Dr. Scannapieco explained that respiratory infection depends upon the aspiration of pathogens from proximal sites (eg, oro-pharynx into the respiratory tree). Bacteria recovered from dental plaque and/or tracheal secretions from a single intubated patient were genetically identical to bacteria isolated from the lung fluids of that same patient diagnosed with pneumonia. This suggests dental plaque is a reservoir for respiratory pathogen colonization in mechanically ventilated patients at risk for bacterial pneumonia.

Improved oral hygiene can help to reduce the risk for pneumonia in selected populations, such as those who are mechanically ventilated or living in nursing homes. Compared to other methods such as selective digestive decontamination, use of chlorhexidine may be associated with increased mortality, perhaps due to toxicity in vulnerable patients. Oral hygiene can prevent pneumonia in hospitalized elderly people and elderly nursing home residents as well. Dentures should be removed during sleep to prevent pneumonia events.

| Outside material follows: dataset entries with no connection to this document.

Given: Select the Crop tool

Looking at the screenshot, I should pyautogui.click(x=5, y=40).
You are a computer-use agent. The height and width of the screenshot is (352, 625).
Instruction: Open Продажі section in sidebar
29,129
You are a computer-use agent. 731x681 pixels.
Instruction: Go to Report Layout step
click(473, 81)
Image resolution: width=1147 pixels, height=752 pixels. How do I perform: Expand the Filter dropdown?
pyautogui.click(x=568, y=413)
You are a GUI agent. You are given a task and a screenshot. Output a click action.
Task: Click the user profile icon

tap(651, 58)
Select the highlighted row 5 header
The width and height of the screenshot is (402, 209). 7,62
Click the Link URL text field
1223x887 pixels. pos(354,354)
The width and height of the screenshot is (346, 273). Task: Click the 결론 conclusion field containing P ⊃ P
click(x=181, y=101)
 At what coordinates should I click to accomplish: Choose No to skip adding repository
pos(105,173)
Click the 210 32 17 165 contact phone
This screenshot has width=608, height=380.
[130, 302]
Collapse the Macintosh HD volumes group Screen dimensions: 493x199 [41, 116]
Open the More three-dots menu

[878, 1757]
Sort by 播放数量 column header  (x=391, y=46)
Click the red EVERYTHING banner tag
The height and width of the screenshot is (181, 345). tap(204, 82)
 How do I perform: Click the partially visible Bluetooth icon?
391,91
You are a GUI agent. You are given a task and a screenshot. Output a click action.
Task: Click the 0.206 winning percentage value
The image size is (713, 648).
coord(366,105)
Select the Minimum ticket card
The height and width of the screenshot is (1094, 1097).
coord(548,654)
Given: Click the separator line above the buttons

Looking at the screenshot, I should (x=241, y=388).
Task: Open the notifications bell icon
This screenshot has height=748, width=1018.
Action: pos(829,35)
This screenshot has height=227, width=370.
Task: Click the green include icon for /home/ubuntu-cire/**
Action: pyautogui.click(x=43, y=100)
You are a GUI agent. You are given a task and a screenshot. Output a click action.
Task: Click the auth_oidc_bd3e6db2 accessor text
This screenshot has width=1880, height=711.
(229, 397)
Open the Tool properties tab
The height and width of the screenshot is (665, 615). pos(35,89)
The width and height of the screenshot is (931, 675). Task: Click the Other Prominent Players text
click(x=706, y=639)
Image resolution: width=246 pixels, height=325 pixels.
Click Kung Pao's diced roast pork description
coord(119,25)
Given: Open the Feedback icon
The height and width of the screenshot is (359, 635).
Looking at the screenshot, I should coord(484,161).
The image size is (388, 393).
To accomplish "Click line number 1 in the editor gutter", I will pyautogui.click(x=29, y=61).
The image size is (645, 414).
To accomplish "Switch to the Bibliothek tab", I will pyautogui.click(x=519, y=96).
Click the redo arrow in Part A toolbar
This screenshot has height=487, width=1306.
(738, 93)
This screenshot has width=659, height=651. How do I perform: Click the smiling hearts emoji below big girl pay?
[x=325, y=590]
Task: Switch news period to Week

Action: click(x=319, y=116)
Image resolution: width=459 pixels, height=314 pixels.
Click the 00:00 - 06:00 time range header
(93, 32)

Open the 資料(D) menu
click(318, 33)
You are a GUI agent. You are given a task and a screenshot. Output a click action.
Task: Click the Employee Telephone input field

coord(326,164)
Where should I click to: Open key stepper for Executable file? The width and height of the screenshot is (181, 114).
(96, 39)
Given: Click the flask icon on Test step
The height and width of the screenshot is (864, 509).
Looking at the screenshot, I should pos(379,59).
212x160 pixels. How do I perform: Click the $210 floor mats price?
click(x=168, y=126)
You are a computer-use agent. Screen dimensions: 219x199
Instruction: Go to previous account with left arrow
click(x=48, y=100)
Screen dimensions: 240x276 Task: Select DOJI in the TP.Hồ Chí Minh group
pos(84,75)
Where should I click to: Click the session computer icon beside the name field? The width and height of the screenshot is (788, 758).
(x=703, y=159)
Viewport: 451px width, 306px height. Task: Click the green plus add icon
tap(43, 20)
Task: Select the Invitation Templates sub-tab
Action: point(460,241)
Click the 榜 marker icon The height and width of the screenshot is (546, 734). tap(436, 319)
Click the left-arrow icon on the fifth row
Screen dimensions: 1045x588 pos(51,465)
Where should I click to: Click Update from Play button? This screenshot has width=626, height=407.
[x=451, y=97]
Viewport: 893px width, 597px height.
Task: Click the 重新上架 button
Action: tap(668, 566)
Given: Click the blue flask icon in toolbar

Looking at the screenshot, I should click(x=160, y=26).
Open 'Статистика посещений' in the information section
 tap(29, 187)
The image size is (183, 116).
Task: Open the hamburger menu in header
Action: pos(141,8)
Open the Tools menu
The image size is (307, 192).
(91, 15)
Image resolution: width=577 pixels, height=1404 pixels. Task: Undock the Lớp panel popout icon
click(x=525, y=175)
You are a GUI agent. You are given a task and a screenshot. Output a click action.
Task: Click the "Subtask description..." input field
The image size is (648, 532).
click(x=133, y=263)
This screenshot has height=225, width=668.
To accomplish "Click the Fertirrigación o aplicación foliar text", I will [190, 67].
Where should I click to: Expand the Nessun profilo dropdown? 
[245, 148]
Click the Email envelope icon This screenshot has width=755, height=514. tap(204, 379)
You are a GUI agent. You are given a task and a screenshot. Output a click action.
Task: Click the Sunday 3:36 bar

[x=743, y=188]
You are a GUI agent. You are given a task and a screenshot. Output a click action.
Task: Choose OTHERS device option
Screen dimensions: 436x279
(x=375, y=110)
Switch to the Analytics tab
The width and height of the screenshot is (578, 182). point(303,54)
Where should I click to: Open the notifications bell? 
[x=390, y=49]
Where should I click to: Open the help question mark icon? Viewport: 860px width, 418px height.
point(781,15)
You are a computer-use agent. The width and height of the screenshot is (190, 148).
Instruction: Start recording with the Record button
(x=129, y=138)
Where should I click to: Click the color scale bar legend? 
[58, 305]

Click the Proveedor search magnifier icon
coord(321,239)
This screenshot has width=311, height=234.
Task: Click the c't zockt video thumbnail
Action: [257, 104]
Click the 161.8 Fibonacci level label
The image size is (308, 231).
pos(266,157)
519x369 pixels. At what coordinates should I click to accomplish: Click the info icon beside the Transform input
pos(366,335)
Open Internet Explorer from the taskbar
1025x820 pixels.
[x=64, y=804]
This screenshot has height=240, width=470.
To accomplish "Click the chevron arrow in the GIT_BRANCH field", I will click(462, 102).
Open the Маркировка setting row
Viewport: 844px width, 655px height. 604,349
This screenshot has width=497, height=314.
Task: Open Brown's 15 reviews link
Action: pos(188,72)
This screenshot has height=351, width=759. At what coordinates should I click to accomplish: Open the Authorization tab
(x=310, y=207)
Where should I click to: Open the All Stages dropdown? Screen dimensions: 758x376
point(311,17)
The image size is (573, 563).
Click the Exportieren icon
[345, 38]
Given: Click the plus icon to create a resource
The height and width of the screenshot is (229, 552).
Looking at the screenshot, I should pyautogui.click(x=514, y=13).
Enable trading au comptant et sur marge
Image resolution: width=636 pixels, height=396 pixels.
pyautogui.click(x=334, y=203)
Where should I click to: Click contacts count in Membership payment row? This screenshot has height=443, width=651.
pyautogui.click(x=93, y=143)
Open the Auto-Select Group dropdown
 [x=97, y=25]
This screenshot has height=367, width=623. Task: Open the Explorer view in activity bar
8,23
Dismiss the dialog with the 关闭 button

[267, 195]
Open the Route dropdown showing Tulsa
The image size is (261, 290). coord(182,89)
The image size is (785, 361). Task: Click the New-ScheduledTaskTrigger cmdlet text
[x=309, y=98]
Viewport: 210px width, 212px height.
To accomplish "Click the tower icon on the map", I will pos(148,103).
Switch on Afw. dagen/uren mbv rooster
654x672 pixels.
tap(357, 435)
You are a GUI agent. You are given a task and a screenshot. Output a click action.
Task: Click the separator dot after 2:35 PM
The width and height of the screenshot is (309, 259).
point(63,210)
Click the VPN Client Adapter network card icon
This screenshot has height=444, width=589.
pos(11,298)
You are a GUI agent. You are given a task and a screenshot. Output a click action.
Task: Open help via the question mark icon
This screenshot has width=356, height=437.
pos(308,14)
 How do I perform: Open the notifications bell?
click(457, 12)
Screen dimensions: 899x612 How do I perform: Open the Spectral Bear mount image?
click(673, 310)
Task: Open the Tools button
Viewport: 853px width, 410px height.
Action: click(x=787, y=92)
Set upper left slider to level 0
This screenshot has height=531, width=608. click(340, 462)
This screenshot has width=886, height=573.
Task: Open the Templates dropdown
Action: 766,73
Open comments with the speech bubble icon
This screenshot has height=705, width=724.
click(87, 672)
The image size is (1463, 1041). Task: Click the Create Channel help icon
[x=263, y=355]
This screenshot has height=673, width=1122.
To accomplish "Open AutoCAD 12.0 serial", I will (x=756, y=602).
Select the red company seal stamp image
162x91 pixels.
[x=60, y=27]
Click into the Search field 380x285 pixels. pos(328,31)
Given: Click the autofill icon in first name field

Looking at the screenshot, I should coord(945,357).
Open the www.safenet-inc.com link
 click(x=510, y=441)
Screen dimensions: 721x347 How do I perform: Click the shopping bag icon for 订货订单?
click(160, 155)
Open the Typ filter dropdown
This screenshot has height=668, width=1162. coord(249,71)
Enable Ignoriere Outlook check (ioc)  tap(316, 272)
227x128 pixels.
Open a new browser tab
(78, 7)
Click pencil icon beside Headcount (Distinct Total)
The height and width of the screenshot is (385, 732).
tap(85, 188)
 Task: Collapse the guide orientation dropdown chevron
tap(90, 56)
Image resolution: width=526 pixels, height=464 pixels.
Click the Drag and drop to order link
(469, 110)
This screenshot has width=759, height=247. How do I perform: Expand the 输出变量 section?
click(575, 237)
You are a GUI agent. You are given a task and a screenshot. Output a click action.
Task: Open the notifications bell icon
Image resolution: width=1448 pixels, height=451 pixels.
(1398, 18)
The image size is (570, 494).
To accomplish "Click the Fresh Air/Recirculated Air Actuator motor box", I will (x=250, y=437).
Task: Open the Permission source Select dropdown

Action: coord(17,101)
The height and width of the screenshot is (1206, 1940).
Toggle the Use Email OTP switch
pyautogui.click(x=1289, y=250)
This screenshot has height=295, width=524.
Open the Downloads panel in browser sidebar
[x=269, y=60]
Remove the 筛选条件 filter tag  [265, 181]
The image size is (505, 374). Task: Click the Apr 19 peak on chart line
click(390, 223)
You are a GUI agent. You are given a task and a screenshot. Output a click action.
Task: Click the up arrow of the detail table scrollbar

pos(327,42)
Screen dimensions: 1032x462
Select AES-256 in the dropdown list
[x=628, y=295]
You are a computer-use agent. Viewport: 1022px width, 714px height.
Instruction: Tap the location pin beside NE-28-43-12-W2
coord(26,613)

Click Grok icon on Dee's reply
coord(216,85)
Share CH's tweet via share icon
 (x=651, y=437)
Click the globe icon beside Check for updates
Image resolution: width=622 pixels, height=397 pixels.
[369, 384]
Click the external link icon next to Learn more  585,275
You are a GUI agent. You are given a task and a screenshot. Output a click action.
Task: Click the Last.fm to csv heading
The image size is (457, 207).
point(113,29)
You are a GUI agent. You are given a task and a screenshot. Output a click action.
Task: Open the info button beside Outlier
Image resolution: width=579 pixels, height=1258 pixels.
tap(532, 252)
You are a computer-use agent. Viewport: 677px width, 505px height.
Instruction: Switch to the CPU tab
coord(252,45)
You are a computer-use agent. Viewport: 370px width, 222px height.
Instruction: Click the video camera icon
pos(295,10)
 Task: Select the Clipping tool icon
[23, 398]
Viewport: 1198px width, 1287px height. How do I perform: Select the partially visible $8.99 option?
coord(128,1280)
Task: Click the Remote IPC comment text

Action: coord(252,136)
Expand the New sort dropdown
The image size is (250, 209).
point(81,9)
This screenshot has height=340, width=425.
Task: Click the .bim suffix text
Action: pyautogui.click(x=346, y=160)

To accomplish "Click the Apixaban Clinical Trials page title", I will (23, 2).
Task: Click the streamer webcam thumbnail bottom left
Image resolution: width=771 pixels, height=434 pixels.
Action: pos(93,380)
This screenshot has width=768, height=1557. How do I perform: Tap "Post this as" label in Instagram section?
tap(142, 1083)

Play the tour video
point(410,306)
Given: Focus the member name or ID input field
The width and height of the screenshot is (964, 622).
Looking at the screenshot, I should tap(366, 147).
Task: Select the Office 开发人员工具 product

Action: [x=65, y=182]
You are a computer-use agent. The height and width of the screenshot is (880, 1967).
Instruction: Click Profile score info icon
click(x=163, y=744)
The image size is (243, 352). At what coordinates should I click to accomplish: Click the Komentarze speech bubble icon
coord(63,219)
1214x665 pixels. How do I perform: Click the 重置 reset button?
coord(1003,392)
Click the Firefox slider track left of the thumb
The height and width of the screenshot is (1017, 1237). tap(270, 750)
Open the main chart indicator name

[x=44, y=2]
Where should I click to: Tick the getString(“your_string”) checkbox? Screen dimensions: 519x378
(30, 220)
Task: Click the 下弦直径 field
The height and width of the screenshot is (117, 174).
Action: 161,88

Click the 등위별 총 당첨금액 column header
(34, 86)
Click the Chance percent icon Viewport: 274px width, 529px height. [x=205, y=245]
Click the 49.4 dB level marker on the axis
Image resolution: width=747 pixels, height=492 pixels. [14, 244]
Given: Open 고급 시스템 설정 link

Dr. Scannapieco emphasized that further randomized clinical trials and basic studies are needed to verify these oral–systemic associations, explore potential explanatory mechanisms, and develop oral interventions to prevent lung infections.

Frank Scannapieco, PhD, DMD, is chairman of the department of oral biology, University at Buffalo, New York, specializing in oral and systemic disease with emphasis on salivary biomarkers of periodontal disease and aspiration pneumonia, nosocomial pneumonia—especially ventilator-associated pneumonia—and COPD.